Reproduce every line of the material below word for word, and leave the pictures out of your copy.

***** Given data

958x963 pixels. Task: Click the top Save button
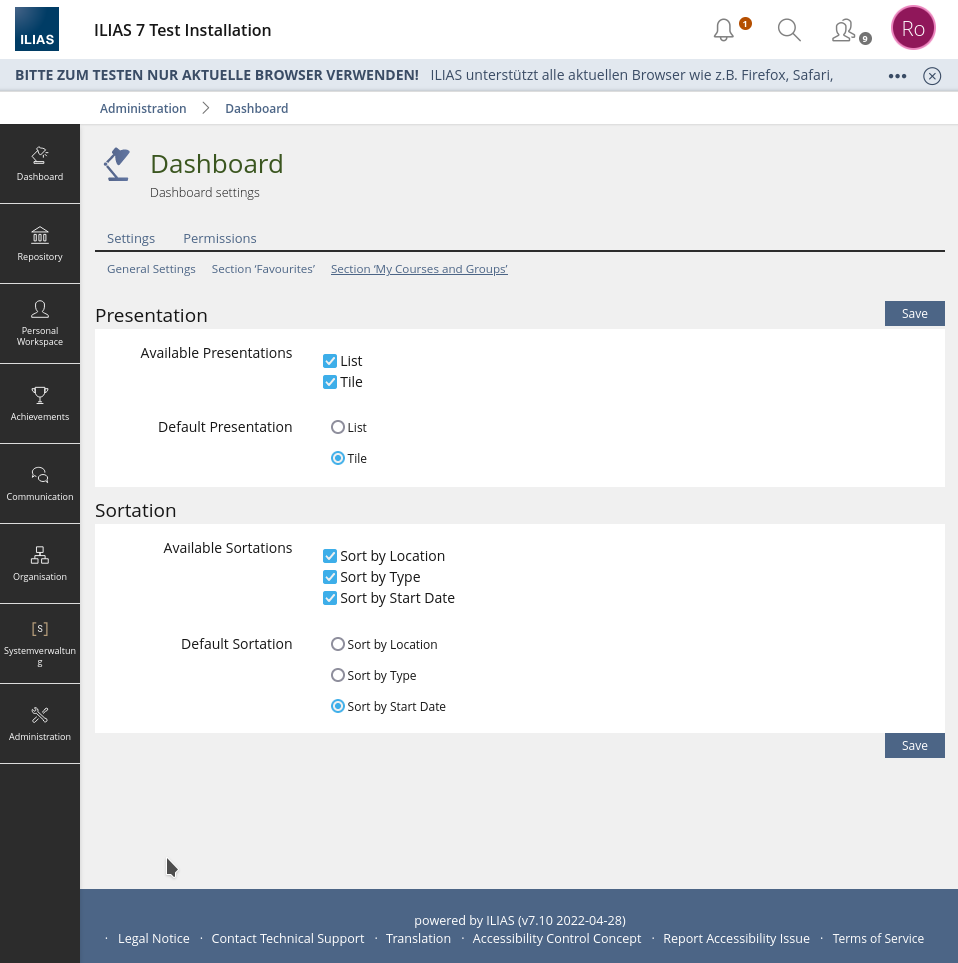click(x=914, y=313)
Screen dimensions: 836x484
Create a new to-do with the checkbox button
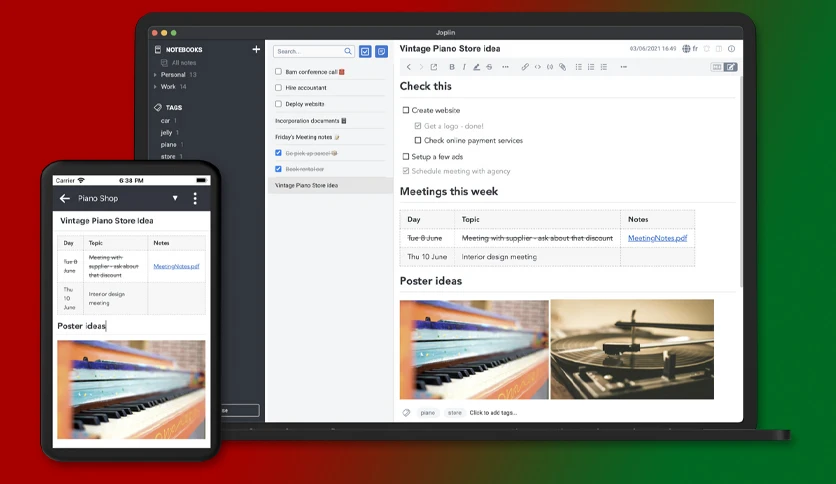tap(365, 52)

**********

Exercise answer.
958x963 pixels. Task: Click the top Save button
click(x=914, y=313)
Screen dimensions: 836x484
Create a new to-do with the checkbox button
tap(365, 52)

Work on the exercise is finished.